The use of mechanical restraints in psychiatric facilities, as well as the possible relationship between pulmonary embolism and restraint use, was explored in detail during a recent coroner’s inquest.1 The inquest was held into the death of an in-patient detained on a forensic mental health unit at a psychiatric facility pursuant to a disposition of the Ontario Review Board. Prior to this patient’s unfortunate death, there was an acute decompensation of his psychiatric condition that included a violent attack on the hospital staff. The patient was placed in four-point mechanical restraints and, tragically, died six days later.

During the inquest the coroner’s jury heard from heath care practitioners involved in the treatment and care rendered to this patient, as well as from experts retained by the coroner. This jury concluded that the patient died of natural means as a result of “acute pulmonary thromboembolism in a man with medical restraint”. The jury rendered an extensive list of recommendations.
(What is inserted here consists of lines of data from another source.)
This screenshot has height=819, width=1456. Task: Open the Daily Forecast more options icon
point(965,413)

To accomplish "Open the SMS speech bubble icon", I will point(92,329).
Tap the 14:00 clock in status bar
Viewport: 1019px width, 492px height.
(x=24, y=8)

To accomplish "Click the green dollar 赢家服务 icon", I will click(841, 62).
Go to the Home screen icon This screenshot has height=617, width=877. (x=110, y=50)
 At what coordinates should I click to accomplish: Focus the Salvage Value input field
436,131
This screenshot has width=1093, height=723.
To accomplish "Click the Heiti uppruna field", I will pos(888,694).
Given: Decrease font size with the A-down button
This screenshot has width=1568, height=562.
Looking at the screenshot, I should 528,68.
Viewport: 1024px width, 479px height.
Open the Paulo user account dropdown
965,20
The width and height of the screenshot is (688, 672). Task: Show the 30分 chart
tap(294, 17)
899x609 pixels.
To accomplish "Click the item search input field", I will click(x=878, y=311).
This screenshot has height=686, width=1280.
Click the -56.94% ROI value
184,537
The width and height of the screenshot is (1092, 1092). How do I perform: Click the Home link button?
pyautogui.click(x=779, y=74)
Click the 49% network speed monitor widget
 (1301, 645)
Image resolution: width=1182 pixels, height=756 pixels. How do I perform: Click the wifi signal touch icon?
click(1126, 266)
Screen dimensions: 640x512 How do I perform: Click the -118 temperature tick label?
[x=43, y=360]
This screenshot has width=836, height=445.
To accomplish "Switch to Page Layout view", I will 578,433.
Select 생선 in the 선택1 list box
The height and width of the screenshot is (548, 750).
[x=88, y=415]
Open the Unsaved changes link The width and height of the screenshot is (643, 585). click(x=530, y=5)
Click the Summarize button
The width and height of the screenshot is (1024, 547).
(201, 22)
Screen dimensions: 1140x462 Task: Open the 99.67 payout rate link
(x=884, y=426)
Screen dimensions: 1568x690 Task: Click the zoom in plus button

The recommendations resulting from this inquest, while specifically applicable to schedule1 psychiatric facilities, may also be of interest to other healthcare organizations utilizing restraints in their treatment of patients and clients. While the Hospital’s efforts to monitor and reduce restraint use were commended during the inquest itself, a dominant theme of the recommendations is that health care facilities are encouraged to move toward a restraint free environment. This is consistent with the principles guiding the use of restraints set out in both the legislation and common law in Ontario.

The specific recommendations by the coroner’s jury are directed at various organizations, including schedule 1 psychiatric facilities, and address the use of mechanical restraint as well as physical, chemical and environmental (seclusion) restraint.

These recommendations include:

  • considering alternatives to physical restraint and using restraint for the shortest period of time possible
  • tracking episodes of physical restraint
  • conducting in-person physician assessments of the restrained patient’s physical health every 24 hours
  • ambulating the patient every 8 hours of continuous restraint where this can be safely accomplished
  • reviewing, by an external source (i.e. a physician who is not on the unit), the use of restraints every 72 hours
  • conducting a debrief following restraint use

Significantly, this coroner’s jury recommended that the Office of the Chief Coroner conduct inquests into the deaths of psychiatric patients who die while in mechanical restraint, commencing October 10, 2008. Such inquests are discretionary under the Coroner’s Act, which cannot be changed without legislative amendment. In recent years this discretion was challenged as being discriminatory, as inquests are mandatory into the death of prisoners in custody. The Ontario Courts have determined that the provision of the Coroner’s Act that allows the Coroner discretion in whether to hold an inquest into the death of a psychiatric patient is not discriminatory.2 What is not known is how the Office of the Chief Coroner will choose to exercise this discretion, particularly given this recent coroner’s jury recommendation.

This coroner’s jury also made several recommendations about the role of The Psychiatric Patient Advocate Office (PPAO), including that rights advice be available 24 hours a day, 7 days a week at all Schedule 1 psychiatric facilities. These recommendations also suggest an expanded role for the Patient Advocates from the PPAO, as well as more institutional independence from the Ministry of Health & Long Term Care for the organization itself.

Other organizations toward which recommendations have been directed by this coroner’s jury include: the Registered Nurses Association of Ontario, for the development of a nursing best practice guideline for the use of restraints in psychiatric patients; Accreditation Canada, to develop standards around reporting and practices for the use of mechanical restraints with psychiatric patients; the Ministry of Health and Long-Term Care, the Centre for Forensic Sciences Toxicology Section, the City of Toronto Fire Department; the Ontario Review Board and the Local Health Integration Networks.

FINAL COMMENT

The scope of the recommendations is very broad and advocates a multi-faceted approach to restraint reduction in accordance with leading international initiatives. Psychiatric facilities would be well advised to review the use of restraints in light of these recommendations.